## SUPPLIED MATERIAL
>> start
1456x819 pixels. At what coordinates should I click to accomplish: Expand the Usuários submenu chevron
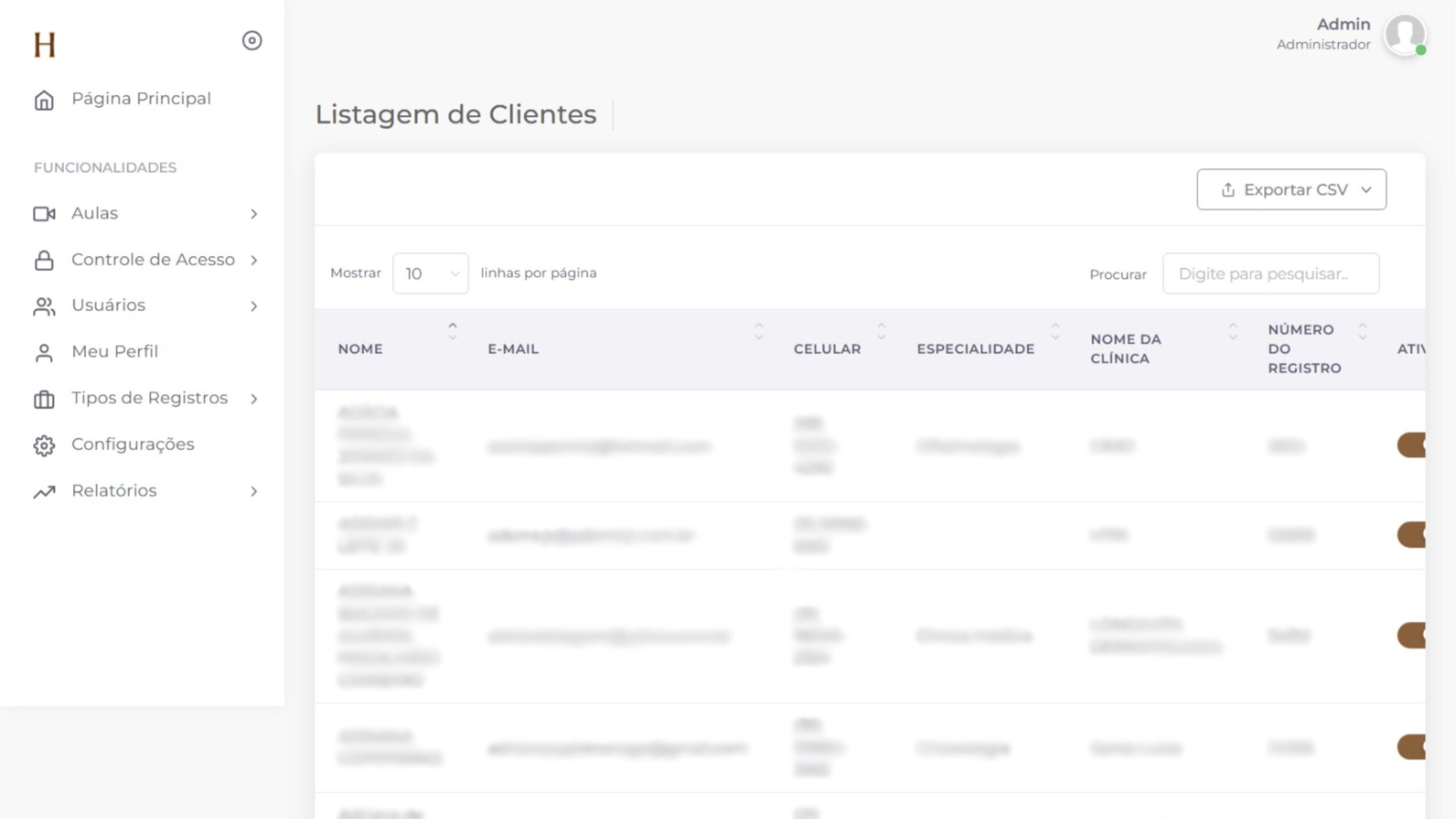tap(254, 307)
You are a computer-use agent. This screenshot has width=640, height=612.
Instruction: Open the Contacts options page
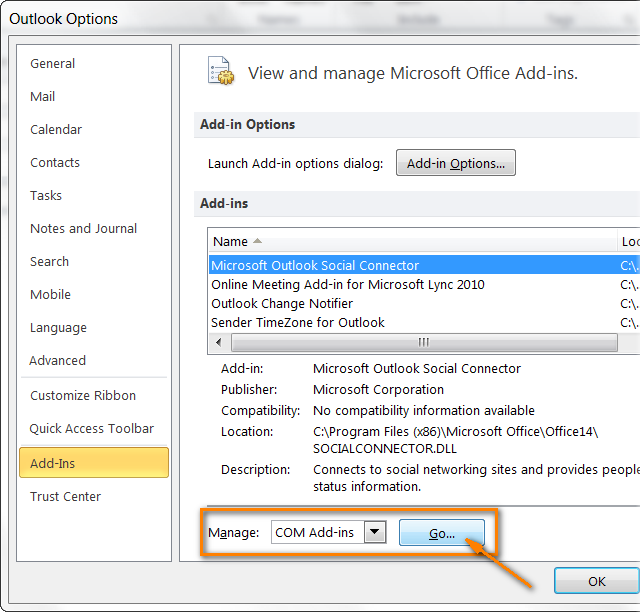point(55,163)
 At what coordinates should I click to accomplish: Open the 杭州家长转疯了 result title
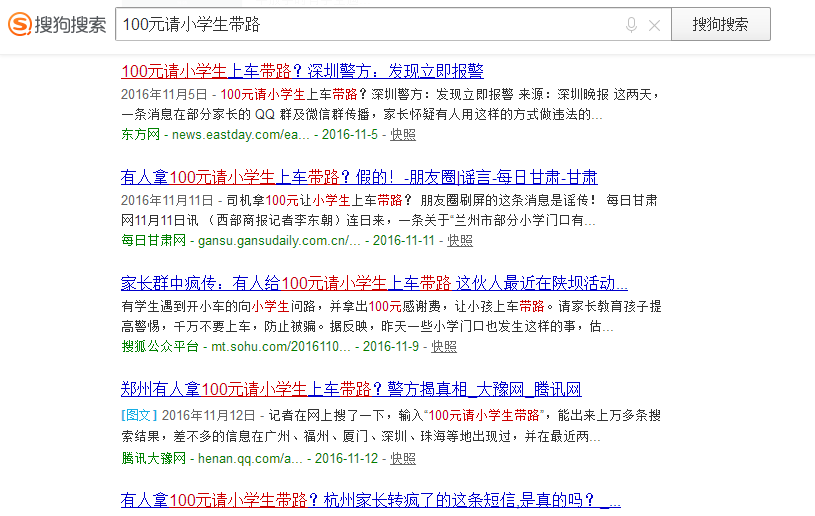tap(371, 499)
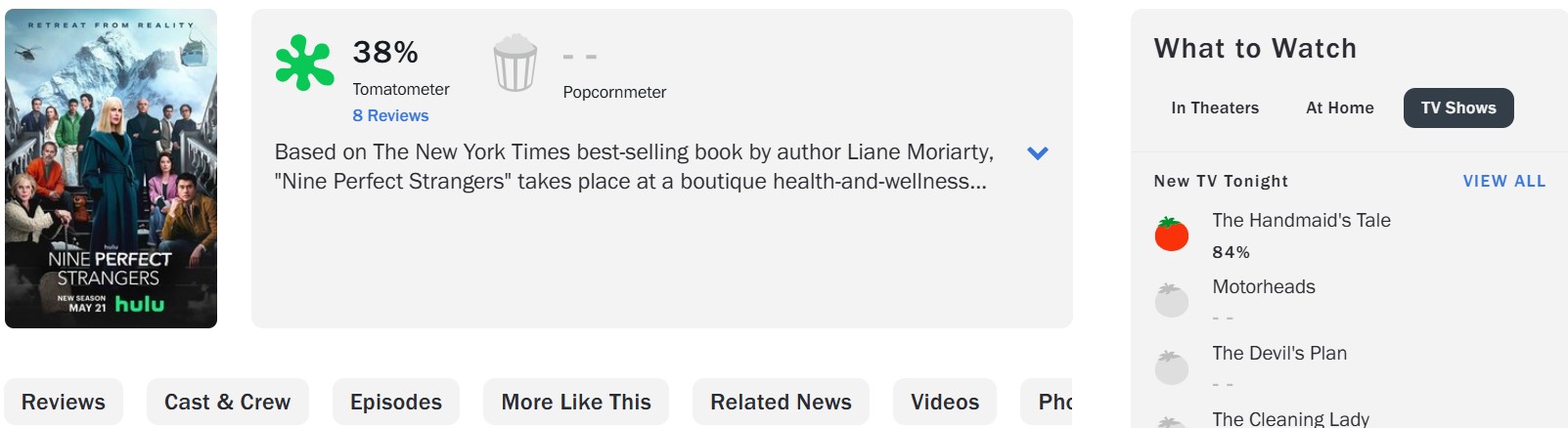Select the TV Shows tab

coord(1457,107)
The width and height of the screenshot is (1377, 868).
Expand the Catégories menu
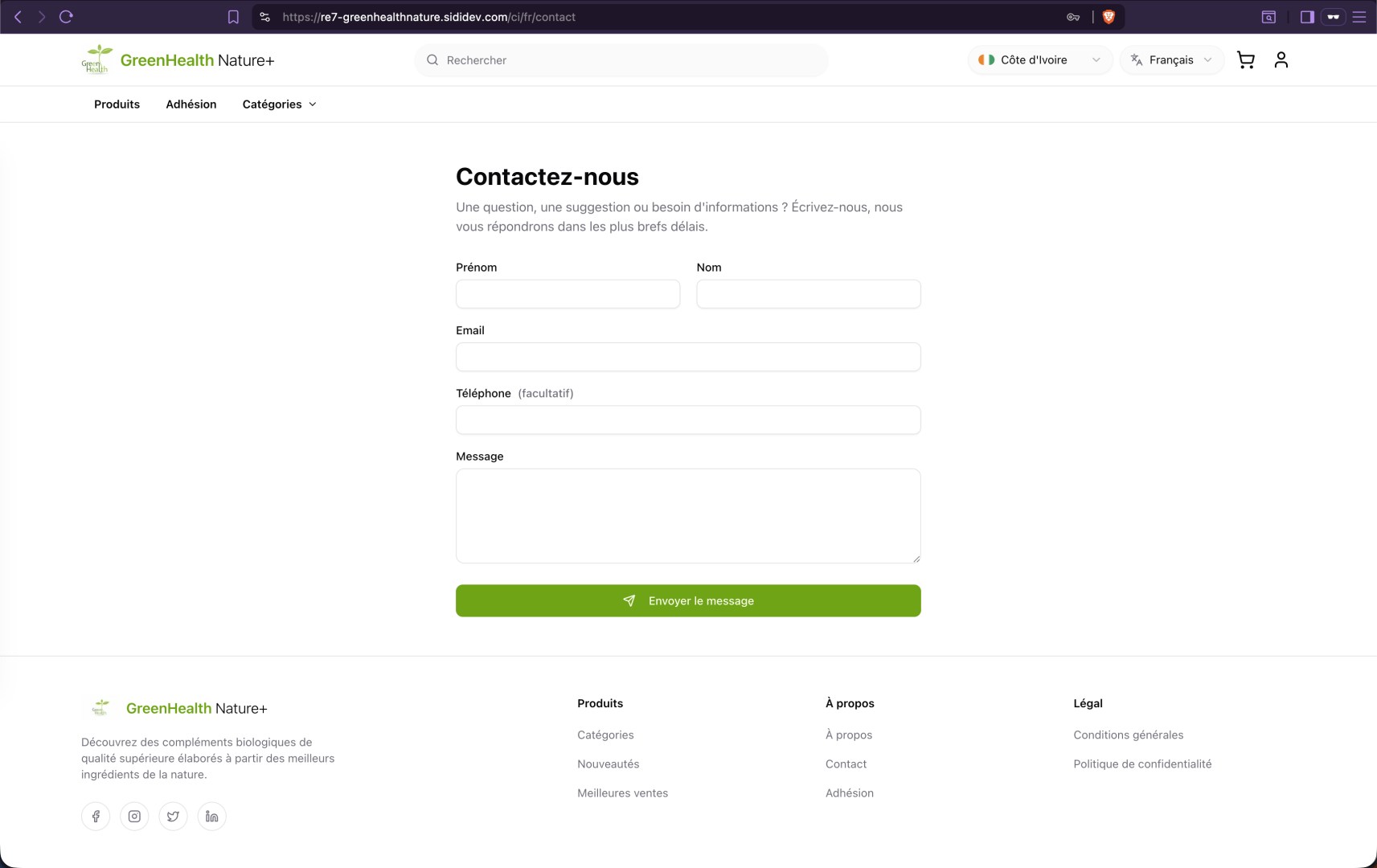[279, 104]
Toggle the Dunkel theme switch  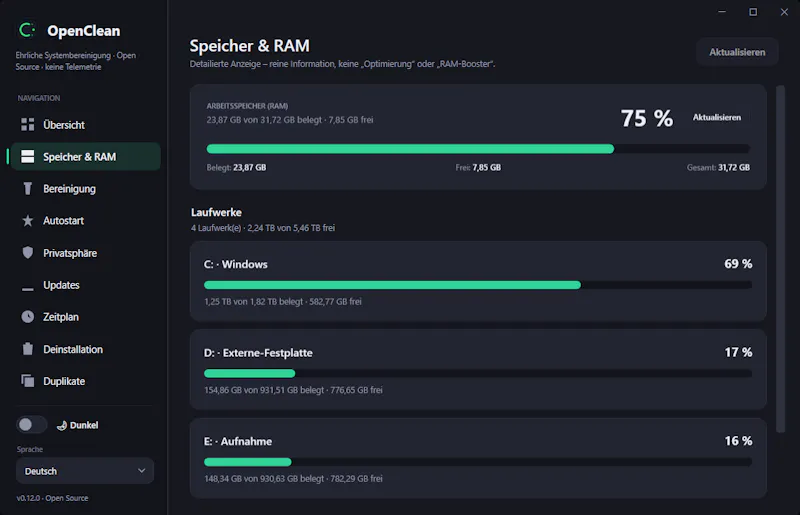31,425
>> end
>> start
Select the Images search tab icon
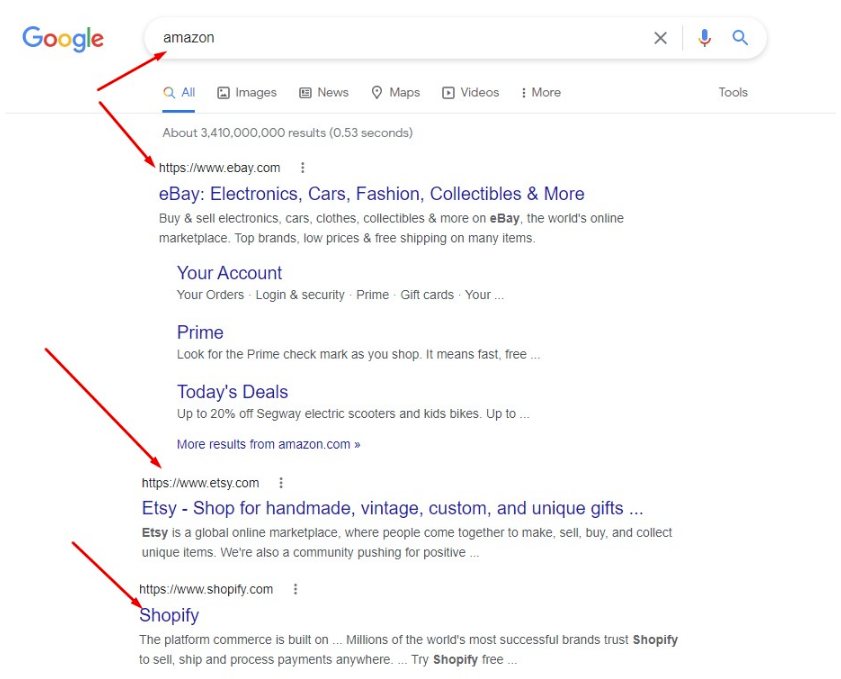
>> end
>> start
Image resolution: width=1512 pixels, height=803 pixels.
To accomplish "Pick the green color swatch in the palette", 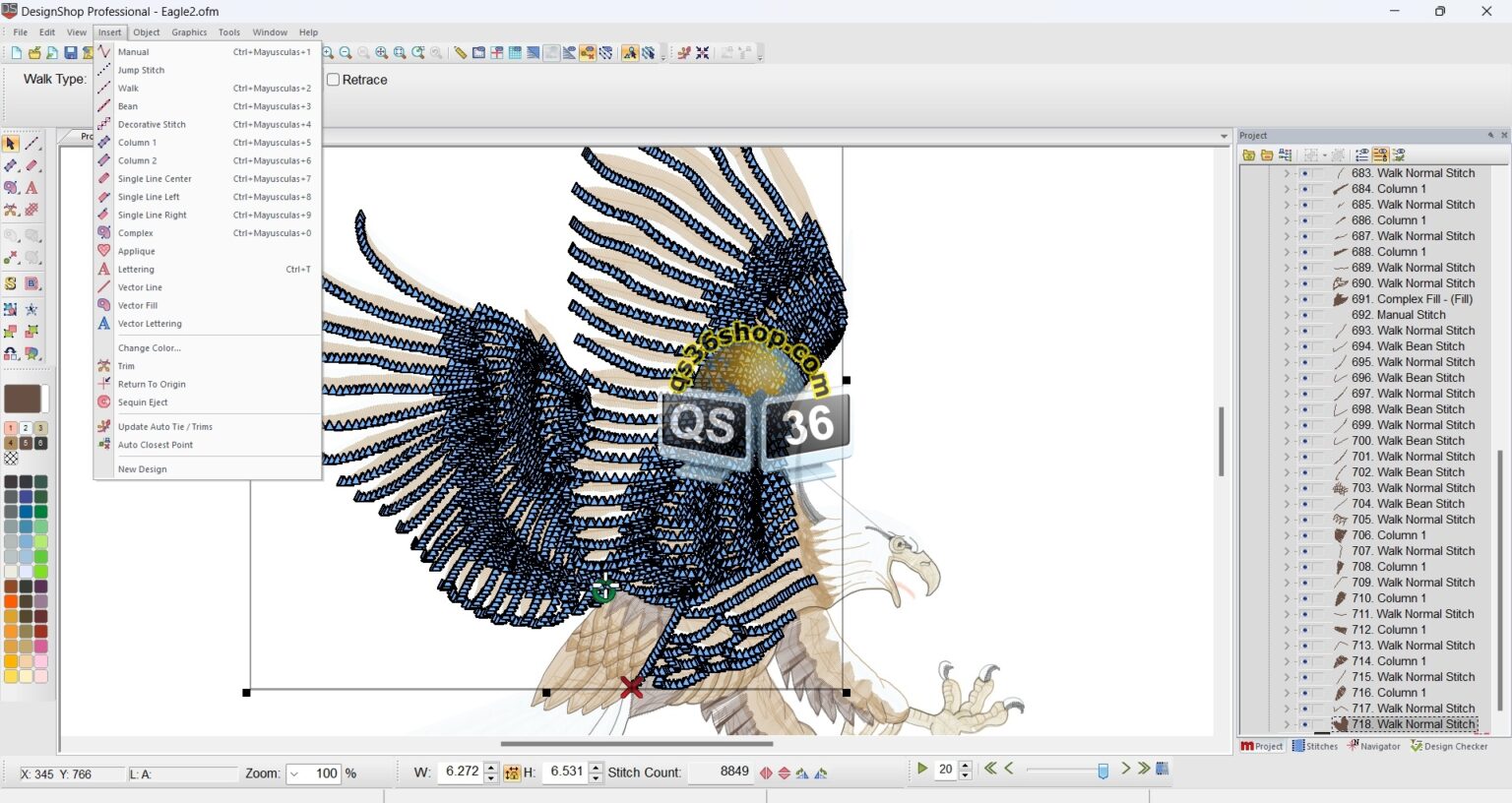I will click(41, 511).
>> end
Pick out each line of the records above that contains the string "should", with uppercase and lowercase letters counted as different.

1456x819 pixels. At what coordinates should I click to accomplish: Expand the Usuários submenu chevron
 At what coordinates should I click to accomplish: Open the 杭州家长转疯了 result title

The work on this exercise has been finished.